Stanislav Belkovsky, a Kremlin spin doctor turned political analyst, said talks between the Kremlin and Yabloko were underway to offer Yabloko officials posts in the future administration of President-elect Dmitry Medvedev, citing unidentified sources.

The Kremlin is currently looking for an opposition figure to spread the message in the West that Medvedev is a "lesser evil" than Putin, and given the party's reputation of staunch opposition to the Kremlin and Yavlinsky's history of refusing to hitch his wagon to anyone else's in the country's political arena, a major Yabloko leader would be an ideal candidate, he said.

Medvedev, speaking earlier at a meeting with Putin and senior State Duma functionaries, said he would frequently meet with leading political forces.

"In my new post, I intend to engage in a constant, constructive dialog with all healthy political forces in society and the leading institutes of civil society," he said, Interfax reported.

Alexei Arbatov, Yavlinsky's deputy, would be a prime candidate for a job in the Defense or Foreign ministries, Belkovsky said.

Arbatov said by telephone Tuesday that he new nothing of the talks and refused to speculate, saying everything would depend on the post offered.

Arbatov, who is a nonproliferation analyst at the Carnegie Moscow Center, said he had never met Medvedev but that he thought highly of him.

"I rather like Medvedev, and I liked him even before Vladimir Vladimirovich Putin decided to support him," he said, adding that Medvedev would be Russia's youngest leader in the past 100 years.

Arbatov said Medvedev and Yavlinsky met fairly frequently before the parliamentary elections to discuss economic issues.

A State Duma member from 1994 to 2003 and deputy head of the legislature's Defense Committee, Arbatov added that both the Kremlin and the United Russia party had come to realize that they needed a second opinion on economic policy and other issues.

"Without [genuine] opposition they wouldn't be able to recognize their own mistakes," he said.

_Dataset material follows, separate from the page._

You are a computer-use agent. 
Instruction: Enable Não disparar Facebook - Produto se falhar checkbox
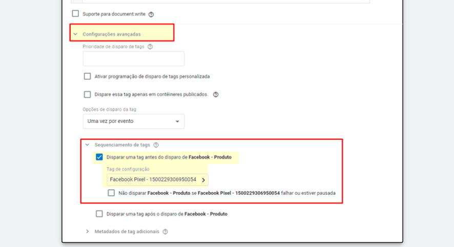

Igor Artemyev, the head of the Federal Anti-Monopoly Service, and Vladimir Lukin, the human rights ombudsman, are two officials from the Yabloko stable who have nailed down senior jobs.

As for Yavlinksy himself, Belkovsky said there was little likelihood that he would end up with a new job, as he was "too much of a heavyweight and too old."

Kremlin spokesman Dmitry Peskov refused to discuss Tuesday's meeting. Yavlinsky was also unavailable for further comment.